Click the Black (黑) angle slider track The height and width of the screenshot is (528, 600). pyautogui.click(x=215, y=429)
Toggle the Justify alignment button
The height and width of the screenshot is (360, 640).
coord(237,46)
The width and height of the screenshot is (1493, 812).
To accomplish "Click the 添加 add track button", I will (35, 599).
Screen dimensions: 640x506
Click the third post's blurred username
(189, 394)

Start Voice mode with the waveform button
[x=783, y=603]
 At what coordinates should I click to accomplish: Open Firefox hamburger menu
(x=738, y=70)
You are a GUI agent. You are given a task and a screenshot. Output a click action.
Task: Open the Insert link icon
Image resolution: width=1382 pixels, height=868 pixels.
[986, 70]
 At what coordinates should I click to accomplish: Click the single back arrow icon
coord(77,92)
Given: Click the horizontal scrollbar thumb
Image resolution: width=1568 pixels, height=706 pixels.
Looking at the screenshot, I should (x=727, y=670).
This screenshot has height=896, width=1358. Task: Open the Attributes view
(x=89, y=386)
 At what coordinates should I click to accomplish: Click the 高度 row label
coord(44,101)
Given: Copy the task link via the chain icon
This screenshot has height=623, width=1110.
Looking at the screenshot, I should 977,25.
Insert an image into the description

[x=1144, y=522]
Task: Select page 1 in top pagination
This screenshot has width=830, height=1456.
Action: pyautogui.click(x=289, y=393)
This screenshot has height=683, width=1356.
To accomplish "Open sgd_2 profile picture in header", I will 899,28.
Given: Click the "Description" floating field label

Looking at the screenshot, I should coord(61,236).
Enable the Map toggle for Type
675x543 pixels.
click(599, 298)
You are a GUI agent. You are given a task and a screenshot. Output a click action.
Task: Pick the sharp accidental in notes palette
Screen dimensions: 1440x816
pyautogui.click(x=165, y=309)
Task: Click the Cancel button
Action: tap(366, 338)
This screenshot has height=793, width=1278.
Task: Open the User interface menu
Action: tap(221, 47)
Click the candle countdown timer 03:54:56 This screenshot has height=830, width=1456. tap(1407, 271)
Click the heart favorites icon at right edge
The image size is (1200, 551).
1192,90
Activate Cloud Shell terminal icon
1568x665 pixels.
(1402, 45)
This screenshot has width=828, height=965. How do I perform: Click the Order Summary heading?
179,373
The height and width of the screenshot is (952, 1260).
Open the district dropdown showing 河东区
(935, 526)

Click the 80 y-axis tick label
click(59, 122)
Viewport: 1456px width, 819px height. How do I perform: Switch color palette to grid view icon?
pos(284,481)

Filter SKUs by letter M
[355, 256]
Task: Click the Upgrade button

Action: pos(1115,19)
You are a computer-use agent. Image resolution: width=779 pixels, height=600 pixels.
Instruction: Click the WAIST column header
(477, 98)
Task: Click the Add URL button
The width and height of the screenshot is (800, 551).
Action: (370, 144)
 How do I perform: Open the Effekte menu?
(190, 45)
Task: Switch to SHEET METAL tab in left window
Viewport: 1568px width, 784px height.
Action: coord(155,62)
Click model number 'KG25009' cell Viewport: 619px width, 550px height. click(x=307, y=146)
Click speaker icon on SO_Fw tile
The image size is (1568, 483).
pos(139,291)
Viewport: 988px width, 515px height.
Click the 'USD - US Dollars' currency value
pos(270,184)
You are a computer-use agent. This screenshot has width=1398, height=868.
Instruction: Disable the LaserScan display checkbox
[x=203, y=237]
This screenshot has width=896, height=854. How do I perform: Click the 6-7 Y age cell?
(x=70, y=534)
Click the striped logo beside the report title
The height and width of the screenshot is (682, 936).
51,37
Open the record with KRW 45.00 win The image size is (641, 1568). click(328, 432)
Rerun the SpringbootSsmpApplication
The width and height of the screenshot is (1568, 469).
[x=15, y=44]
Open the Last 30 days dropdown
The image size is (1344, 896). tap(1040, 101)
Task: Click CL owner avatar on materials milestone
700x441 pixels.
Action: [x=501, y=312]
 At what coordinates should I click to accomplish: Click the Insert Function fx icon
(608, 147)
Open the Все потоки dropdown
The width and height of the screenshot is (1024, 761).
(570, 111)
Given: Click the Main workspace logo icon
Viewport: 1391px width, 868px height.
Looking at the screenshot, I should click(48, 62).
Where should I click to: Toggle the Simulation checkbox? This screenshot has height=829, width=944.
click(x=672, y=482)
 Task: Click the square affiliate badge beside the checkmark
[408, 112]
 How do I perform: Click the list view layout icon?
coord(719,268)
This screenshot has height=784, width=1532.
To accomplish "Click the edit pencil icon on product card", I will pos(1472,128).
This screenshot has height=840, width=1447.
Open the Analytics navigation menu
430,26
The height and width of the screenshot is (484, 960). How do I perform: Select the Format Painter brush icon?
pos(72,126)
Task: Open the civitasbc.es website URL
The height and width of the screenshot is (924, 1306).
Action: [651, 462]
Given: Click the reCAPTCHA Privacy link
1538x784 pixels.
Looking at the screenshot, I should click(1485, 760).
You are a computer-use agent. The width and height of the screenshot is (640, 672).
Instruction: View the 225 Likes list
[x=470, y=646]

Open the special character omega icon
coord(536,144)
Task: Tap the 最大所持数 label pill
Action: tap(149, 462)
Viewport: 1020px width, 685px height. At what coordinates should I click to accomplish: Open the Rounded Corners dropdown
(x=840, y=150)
--
→ WORK TO DO
Rewrite everything from the start of the entries down to the line containing "coord(44,101)" as a numbered list. Include both ends and leave out any blank lines.

→ SOLUTION TO THIS TASK
1. Click the Black (黑) angle slider track The height and width of the screenshot is (528, 600). pyautogui.click(x=215, y=429)
2. Toggle the Justify alignment button
3. The height and width of the screenshot is (360, 640).
4. coord(237,46)
5. The width and height of the screenshot is (1493, 812).
6. To accomplish "Click the 添加 add track button", I will (35, 599).
7. Screen dimensions: 640x506
8. Click the third post's blurred username
9. (189, 394)
10. Start Voice mode with the waveform button
11. [x=783, y=603]
12.  At what coordinates should I click to accomplish: Open Firefox hamburger menu
13. (x=738, y=70)
14. You are a GUI agent. You are given a task and a screenshot. Output a click action.
15. Task: Open the Insert link icon
16. Image resolution: width=1382 pixels, height=868 pixels.
17. [986, 70]
18.  At what coordinates should I click to accomplish: Click the single back arrow icon
19. coord(77,92)
20. Given: Click the horizontal scrollbar thumb
21. Image resolution: width=1568 pixels, height=706 pixels.
22. Looking at the screenshot, I should (x=727, y=670).
23. This screenshot has height=896, width=1358. Task: Open the Attributes view
24. (x=89, y=386)
25.  At what coordinates should I click to accomplish: Click the 高度 row label
26. coord(44,101)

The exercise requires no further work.